散歩道<3122>
シンポジューム 「いま『言語力』があぶない 読書は言葉を救えるか」(2) (1)〜(5)続く
パネル討論 豊かな表現活字の魅力 複雑なことを語る文化が衰退 言葉の力あれば、生きやすい 本との出合い支える体制を
山根基世さん 「いま『言語力』が危ない」というテーマですが、実際に言語力が危ないと感じられることがありますか。
北川達夫さん 若い人達には、仕事上の疑問点を、先輩や上司に尋ねず、別の会社にいる友達にメールや電話で聞く、ということが起っていると思います。もしくは、インターネットで検索したり、ウィキベディアをみたり、仲間内のコミュニケーションは緊密だけれど、仲間でないと感じる人とはかなり困難なところに来ているんじゃないか。

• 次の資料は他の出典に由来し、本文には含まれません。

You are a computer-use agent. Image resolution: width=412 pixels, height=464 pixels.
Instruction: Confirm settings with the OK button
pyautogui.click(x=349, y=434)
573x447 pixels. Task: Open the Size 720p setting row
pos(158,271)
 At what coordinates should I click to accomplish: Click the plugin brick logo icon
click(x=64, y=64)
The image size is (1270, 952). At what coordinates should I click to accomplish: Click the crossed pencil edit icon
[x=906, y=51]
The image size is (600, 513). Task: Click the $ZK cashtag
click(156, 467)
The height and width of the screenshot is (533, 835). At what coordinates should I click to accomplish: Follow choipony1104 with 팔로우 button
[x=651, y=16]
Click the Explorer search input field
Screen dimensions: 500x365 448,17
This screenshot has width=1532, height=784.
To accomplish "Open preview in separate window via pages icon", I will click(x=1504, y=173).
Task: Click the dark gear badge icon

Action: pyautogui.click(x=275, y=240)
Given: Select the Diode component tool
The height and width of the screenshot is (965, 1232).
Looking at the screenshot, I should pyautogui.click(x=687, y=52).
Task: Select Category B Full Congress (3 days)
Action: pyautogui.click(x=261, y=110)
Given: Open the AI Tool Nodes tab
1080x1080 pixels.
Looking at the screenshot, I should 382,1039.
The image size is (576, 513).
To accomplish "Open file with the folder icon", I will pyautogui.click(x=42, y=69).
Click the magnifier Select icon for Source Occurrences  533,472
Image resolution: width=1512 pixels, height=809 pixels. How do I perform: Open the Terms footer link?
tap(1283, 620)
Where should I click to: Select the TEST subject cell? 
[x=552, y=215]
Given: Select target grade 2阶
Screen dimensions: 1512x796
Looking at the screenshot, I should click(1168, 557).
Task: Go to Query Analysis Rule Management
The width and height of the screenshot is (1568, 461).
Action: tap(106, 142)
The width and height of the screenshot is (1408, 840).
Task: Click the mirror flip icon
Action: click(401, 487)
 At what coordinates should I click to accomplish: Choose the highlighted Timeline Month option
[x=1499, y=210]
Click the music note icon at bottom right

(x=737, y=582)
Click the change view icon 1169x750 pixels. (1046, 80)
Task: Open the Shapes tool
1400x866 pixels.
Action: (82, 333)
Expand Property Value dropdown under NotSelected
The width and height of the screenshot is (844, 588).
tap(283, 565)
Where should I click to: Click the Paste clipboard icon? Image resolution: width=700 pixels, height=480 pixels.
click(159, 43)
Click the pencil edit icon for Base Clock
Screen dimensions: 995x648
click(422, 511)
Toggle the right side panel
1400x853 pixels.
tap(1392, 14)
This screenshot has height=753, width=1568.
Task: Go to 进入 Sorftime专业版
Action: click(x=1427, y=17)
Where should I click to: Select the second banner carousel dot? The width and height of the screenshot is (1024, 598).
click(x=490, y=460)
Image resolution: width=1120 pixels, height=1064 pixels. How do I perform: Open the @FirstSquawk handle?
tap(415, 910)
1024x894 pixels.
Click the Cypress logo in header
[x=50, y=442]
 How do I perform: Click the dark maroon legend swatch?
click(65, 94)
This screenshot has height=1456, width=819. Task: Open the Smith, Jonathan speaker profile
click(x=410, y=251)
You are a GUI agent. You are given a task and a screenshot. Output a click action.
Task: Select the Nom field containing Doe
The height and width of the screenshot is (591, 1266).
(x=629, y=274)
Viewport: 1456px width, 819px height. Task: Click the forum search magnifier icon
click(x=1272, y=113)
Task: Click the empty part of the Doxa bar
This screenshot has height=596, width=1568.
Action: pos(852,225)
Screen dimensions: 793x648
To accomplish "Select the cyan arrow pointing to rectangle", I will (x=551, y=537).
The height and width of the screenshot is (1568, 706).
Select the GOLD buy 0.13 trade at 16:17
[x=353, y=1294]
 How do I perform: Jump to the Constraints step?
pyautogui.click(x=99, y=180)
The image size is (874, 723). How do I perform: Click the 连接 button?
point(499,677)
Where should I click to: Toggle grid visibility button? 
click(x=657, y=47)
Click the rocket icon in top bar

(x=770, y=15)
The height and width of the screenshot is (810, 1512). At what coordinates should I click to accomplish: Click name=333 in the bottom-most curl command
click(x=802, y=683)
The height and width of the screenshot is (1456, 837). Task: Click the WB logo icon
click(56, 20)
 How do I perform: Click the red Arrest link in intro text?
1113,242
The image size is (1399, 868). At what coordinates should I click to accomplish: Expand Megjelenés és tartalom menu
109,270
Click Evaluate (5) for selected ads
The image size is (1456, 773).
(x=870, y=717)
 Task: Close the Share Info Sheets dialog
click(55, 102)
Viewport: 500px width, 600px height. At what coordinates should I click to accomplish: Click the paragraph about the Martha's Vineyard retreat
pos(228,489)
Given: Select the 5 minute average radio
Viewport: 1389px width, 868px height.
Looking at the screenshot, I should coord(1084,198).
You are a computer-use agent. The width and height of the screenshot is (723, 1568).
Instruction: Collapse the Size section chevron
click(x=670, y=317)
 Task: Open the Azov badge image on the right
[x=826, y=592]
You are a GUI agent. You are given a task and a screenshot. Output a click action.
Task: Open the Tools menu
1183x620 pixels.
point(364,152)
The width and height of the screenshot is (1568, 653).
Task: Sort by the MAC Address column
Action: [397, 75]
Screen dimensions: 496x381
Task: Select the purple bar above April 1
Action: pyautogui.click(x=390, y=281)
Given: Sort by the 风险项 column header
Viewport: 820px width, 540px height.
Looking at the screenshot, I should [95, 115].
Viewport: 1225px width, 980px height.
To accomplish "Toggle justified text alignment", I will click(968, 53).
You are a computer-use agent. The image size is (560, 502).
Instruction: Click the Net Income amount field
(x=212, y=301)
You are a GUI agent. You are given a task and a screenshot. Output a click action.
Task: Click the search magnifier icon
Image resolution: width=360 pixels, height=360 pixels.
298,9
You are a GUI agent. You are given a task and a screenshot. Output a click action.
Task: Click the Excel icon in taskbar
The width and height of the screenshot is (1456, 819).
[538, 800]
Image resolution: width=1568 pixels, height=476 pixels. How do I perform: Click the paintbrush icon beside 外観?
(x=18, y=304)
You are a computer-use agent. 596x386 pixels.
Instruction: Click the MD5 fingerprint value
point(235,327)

平野啓一郎さん 作家として若い読者のこと考えるとインターネットを通じてのコミュニケーションは、大人よりも優れている。でも、そうした情報処理の延長で、パターンとして小説を読んでしまうというか、「これはどういうことだろう」と自分の考えをふくらませる、作者の意図を読み取ろうとする、そういうデリケートな読み方は若干雑になっているかなと思う時があります。
秋田喜代美さん 情報として必要なものを得られればいい、という風潮でしょうか。言葉を味わって楽しみ、複雑なことを複雑に受けとめ語る文化が衰退している。
平野:教育やマスメディアによって語彙(ごい)が制限されてきたことも大きい。文体も「読みやすい」か「読みにくい」の二つしかなくて、「読みやすい」がよいことになっている。小説に難しい言葉を使うと、怒られる時代ですから(笑)。文体に感心する文化も失われつつある。
山根:アナウサーとして、放送では、中学生が聞いても分かる言葉を使うように心がけていましたが、「本当にこれでいいのか?」と疑問も感じていました。